Kuala Kumpur — Malaysia on Friday unveiled a smaller budget for 2023 and warned of an economic slowdown but, with a possible national election in the offing, also announced cash aid and tax cuts.
Prime Minister Ismail Sabri Yaakob’s administration had been expected to present a moderately expansionary budget and offer incentives for voters after he raised the prospect of an early election that would be held this year.
But the drop in planned spending for 2023, including proposed reduced subsidies, underscores the fiscal pressure faced by Malaysia this year amid declining revenue and record-high subsidy costs.
In economic and fiscal outlook reports released ahead of the finance minister’s budget speech in parliament, the government said it was taking a cautious approach to a “challenging” 2023 due to political tensions, rising global inflation, tightening financial conditions, and supply chain disruptions.
“The 2023 budget aims to provide favourable conditions and ensure a balance between economic needs and fiscal consolidation,” Finance Minister Tengku Zafrul Aziz said in the fiscal outlook report.
Malaysia will develop appropriate policies to address any external shocks, he said.
In the two reports, the government revised up its 2022 gross domestic product (GDP) forecast to 6.5%-7% from a previous range of 5.3% to 6.3%, but expected growth to slow next year to 4%-5%.
Strong domestic demand, new and ongoing infrastructure projects, and a vibrant services sector will offset some of the risks from the global slowdown, it said.
The government plans to spend 372.3 billion ringgit ($80.08 billion) in 2023, down from an estimated 385.3 billion ringgit this year, according to the reports.
Revenue was seen declining 4.4% to 272.6 billion ringgit in 2023, while the fiscal deficit will likely narrow to 5.5% of GDP from a projected 5.8% this year, the reports said.
In his budget speech in parliament, Zafrul said the government will allocate 10.3 billion ringgit ($2.22 billion) in cash and welfare aid to low-income households. He also said income tax rates will fall by 2 percentage points.
The government also vowed to consolidate the country’s fiscal position by embarking on a review of public expenditure and a plan to reduce broad subsidy measures to one targeted towards vulnerable groups.
It expects to spend 42 billion ringgit for subsidies and social assistance next year, lower than this year’s record 77.7 billion ringgit.
“This is in line with the government’s commitment to maintain fiscal prudence and discipline in order to ensure fiscal sustainability in the long term,” the government said in its reports.

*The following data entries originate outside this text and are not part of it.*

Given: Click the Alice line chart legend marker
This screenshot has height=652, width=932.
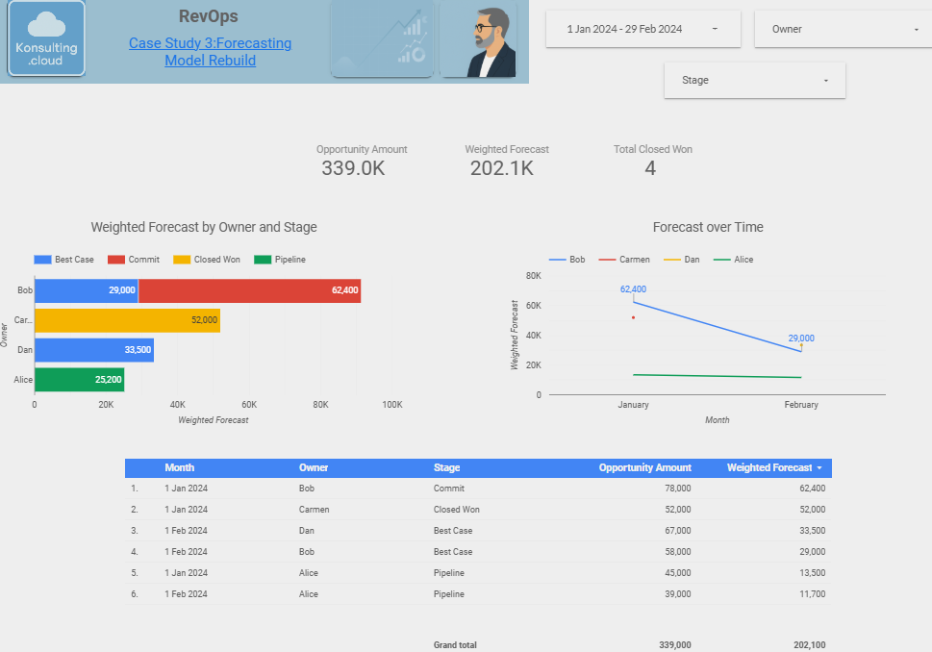Looking at the screenshot, I should (722, 260).
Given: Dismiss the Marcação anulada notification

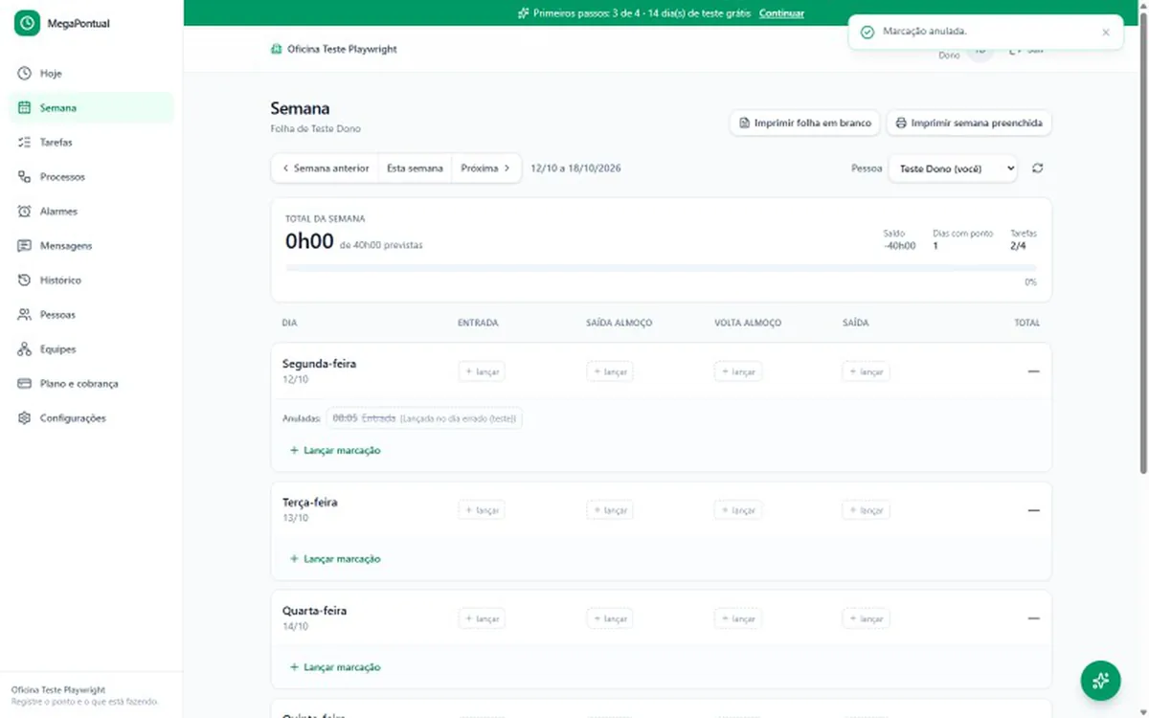Looking at the screenshot, I should click(1106, 32).
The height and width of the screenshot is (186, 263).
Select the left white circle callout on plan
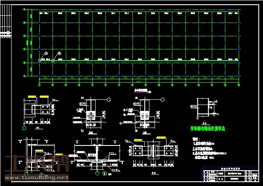[46, 53]
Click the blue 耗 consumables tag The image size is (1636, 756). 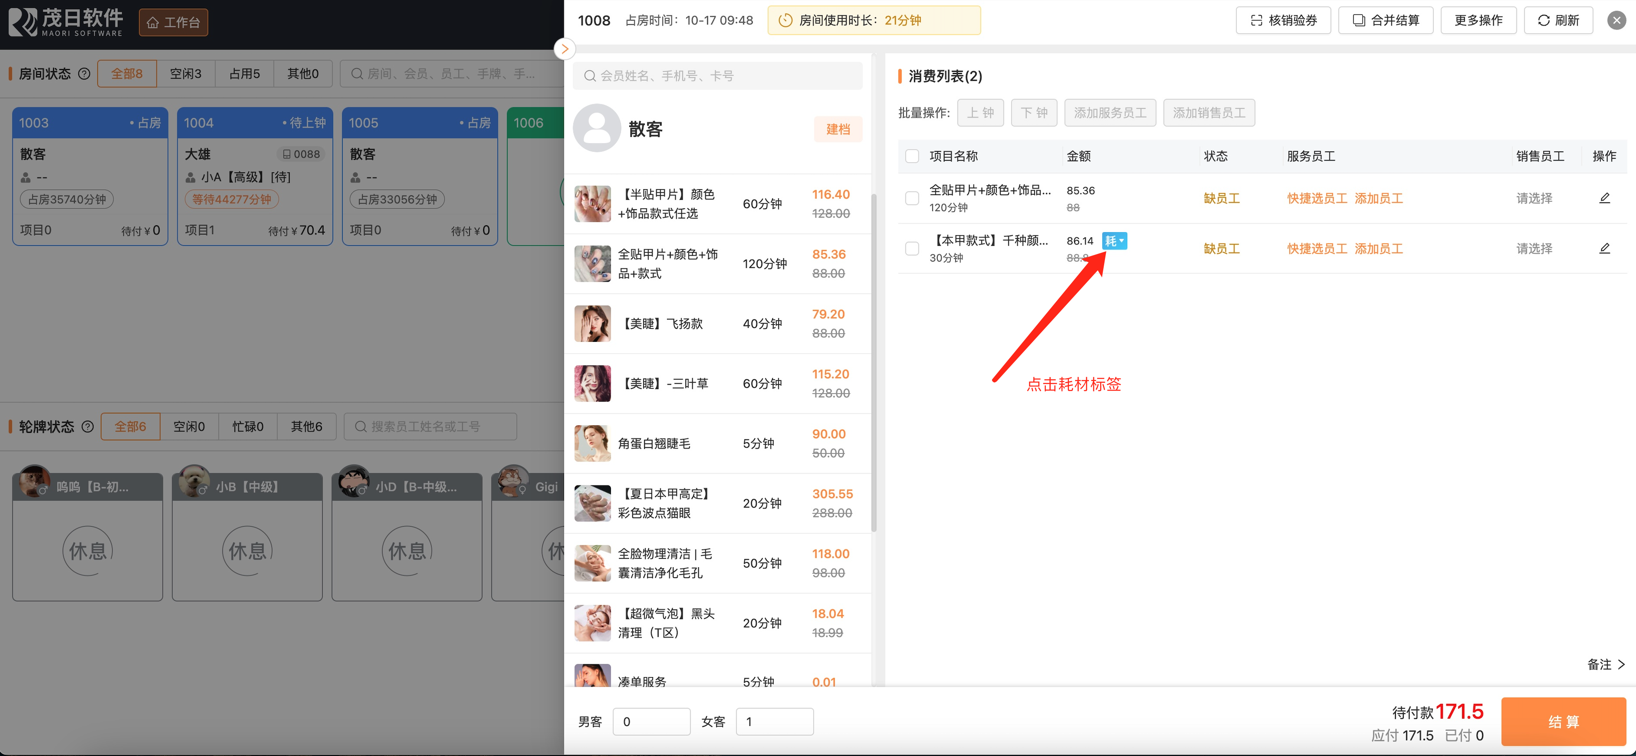pos(1114,241)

Economists at Barclays Research said that if an election is held soon there may not be enough time for parliament to approve the budget, which could delay the government’s fiscal consolidation plans.
“In addition, the prospect of an early election should keep the government’s focus on supporting growth and capping prices, skewing fiscal risks higher,” the economists said in a note.
“These dynamics imply risks of higher rates, steeper curves and a weaker (ringgit), especially given an unsupportive global backdrop.”